RECORDS FOR THE EXERCISE =>
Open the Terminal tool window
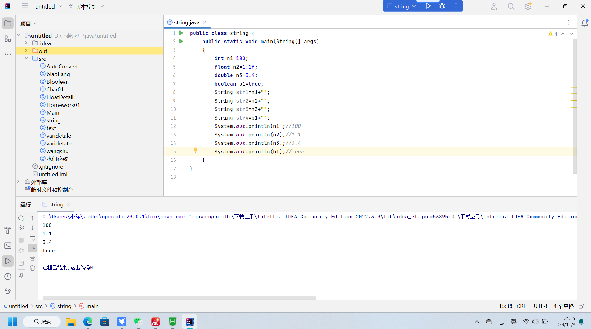Screen dimensions: 591x329 pos(8,246)
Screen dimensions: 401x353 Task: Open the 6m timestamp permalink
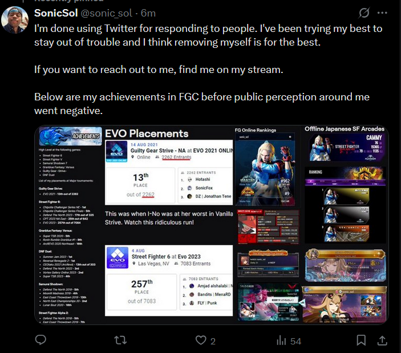pyautogui.click(x=148, y=13)
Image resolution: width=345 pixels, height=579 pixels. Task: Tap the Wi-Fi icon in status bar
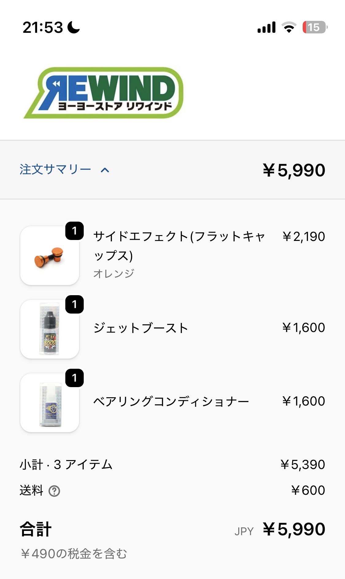click(289, 27)
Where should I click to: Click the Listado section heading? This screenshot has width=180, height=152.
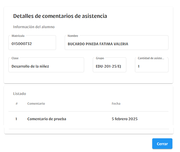19,94

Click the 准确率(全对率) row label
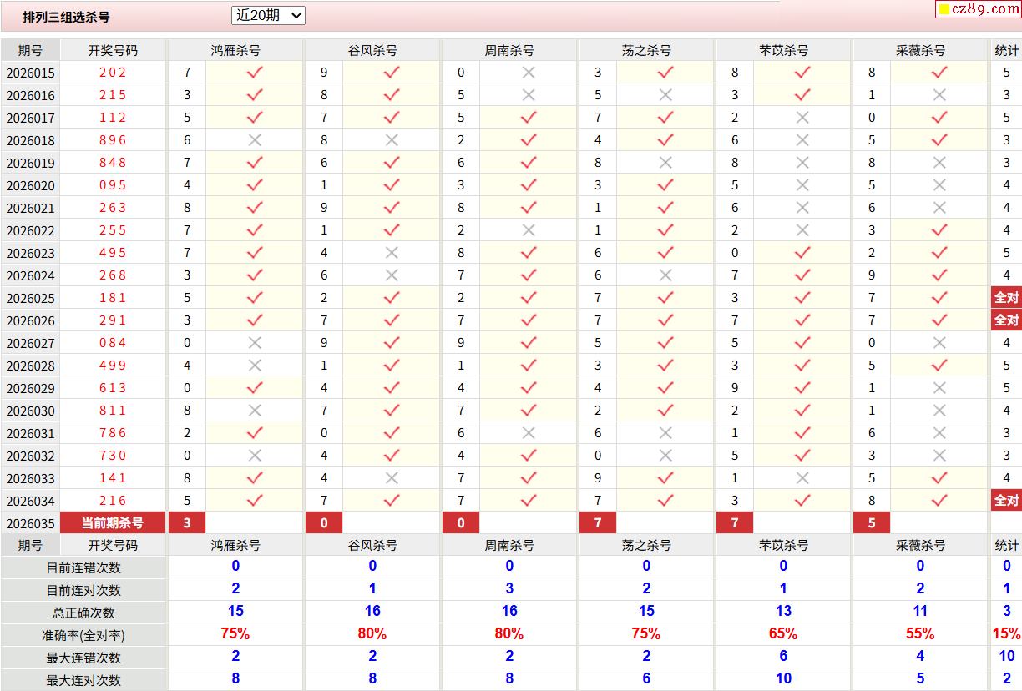(83, 635)
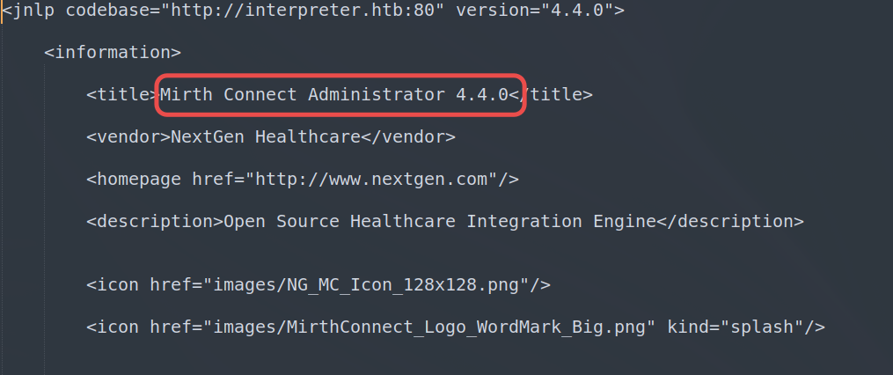Click the Open Source Healthcare Integration Engine text
The width and height of the screenshot is (893, 375).
[x=440, y=222]
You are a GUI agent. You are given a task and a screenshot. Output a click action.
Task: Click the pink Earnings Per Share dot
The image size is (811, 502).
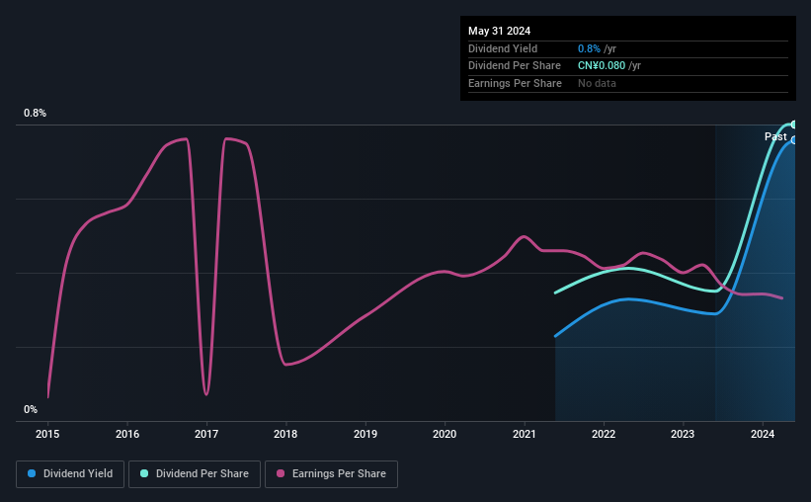(281, 473)

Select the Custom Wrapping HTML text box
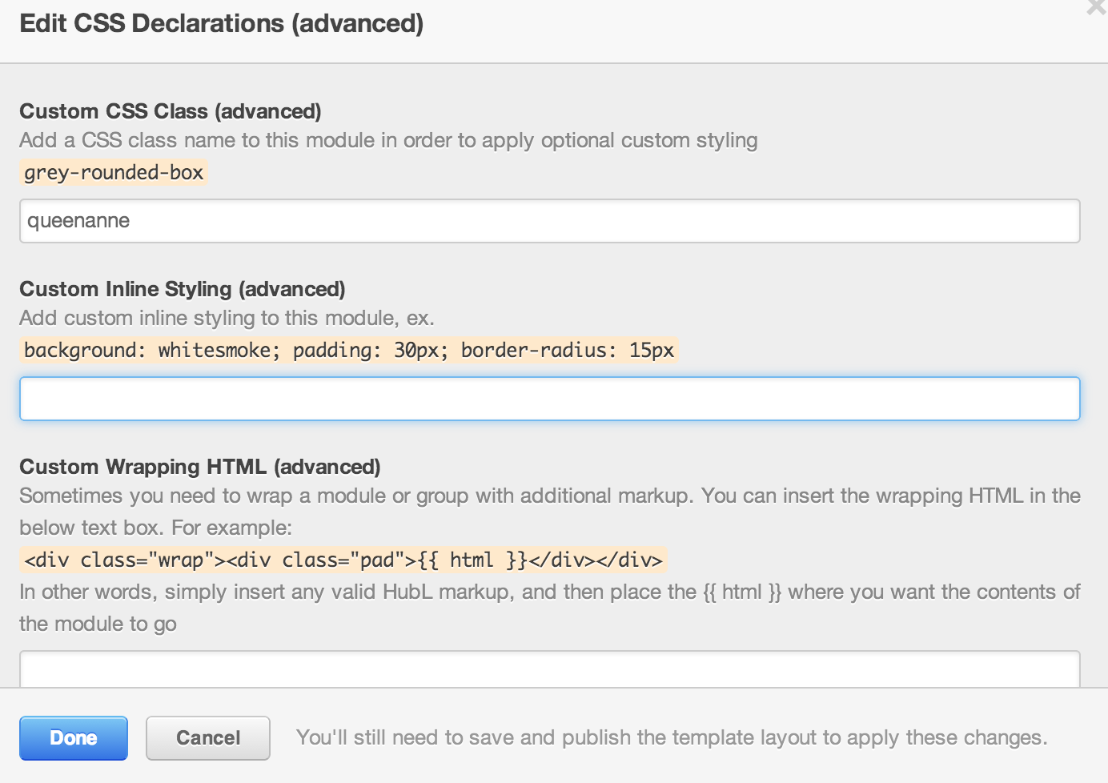549,669
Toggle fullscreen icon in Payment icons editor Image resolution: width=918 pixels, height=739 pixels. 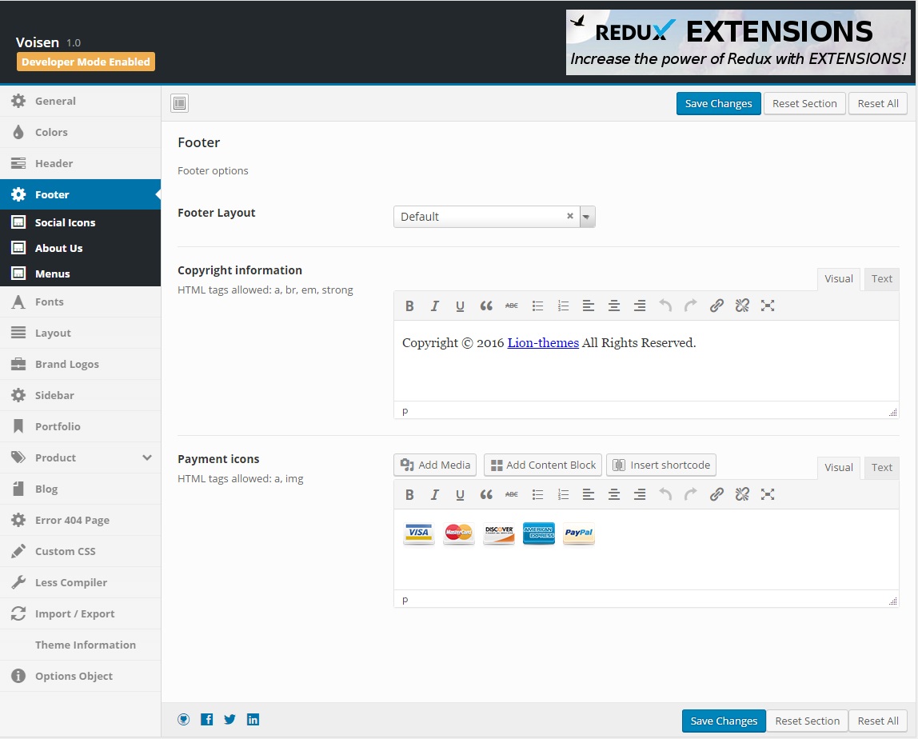(768, 494)
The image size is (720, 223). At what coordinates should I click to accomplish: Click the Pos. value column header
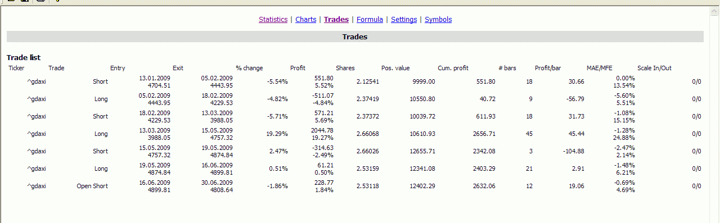[395, 69]
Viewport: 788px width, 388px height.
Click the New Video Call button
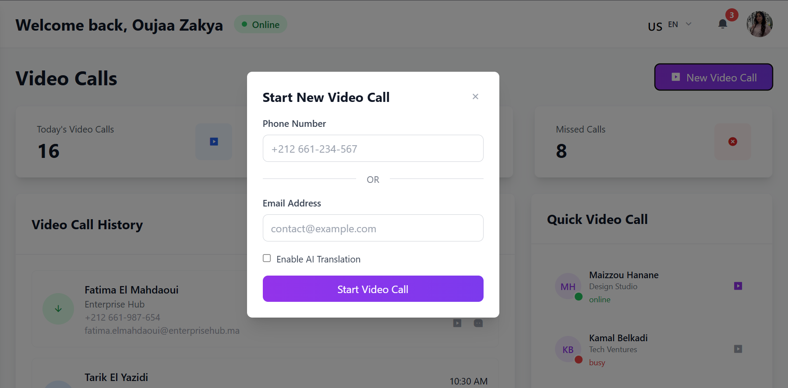point(714,77)
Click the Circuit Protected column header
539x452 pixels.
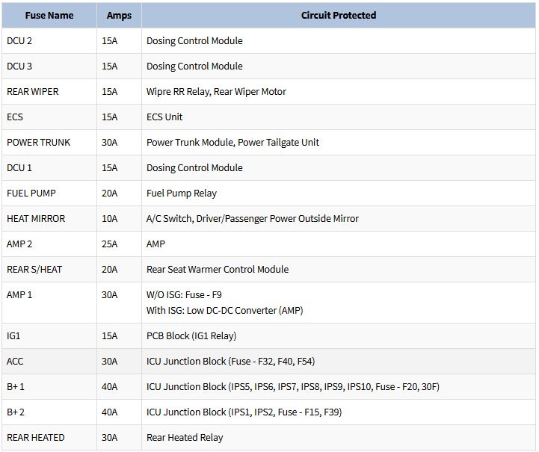[x=338, y=15]
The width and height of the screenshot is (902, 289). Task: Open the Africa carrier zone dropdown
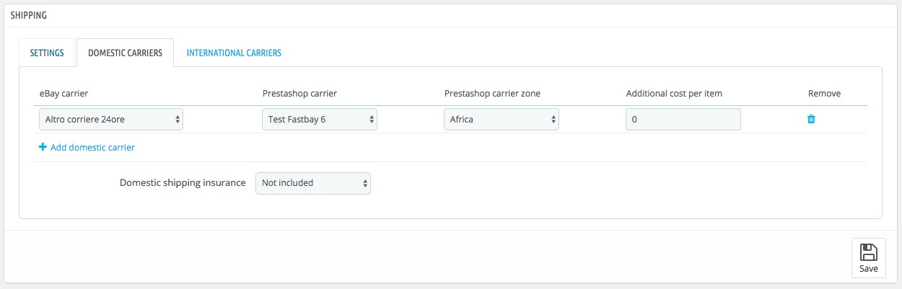[502, 119]
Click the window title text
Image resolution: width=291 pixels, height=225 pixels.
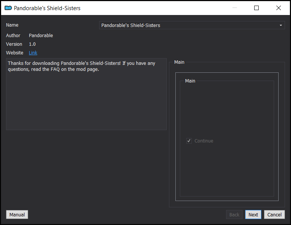point(47,8)
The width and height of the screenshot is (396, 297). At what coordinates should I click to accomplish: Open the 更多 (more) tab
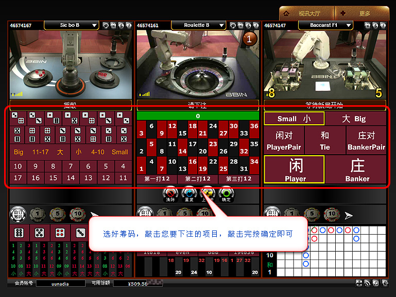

PROBLEM =>
Everything from the line containing "Image resolution: width=291" to the last line of the listing above is to be written out exactly, except the pictures, and nothing else.

SOLVED EXERCISE =>
Image resolution: width=291 pixels, height=225 pixels.
point(47,8)
The width and height of the screenshot is (396, 297). At what coordinates should I click to accomplish: Open the 更多 (more) tab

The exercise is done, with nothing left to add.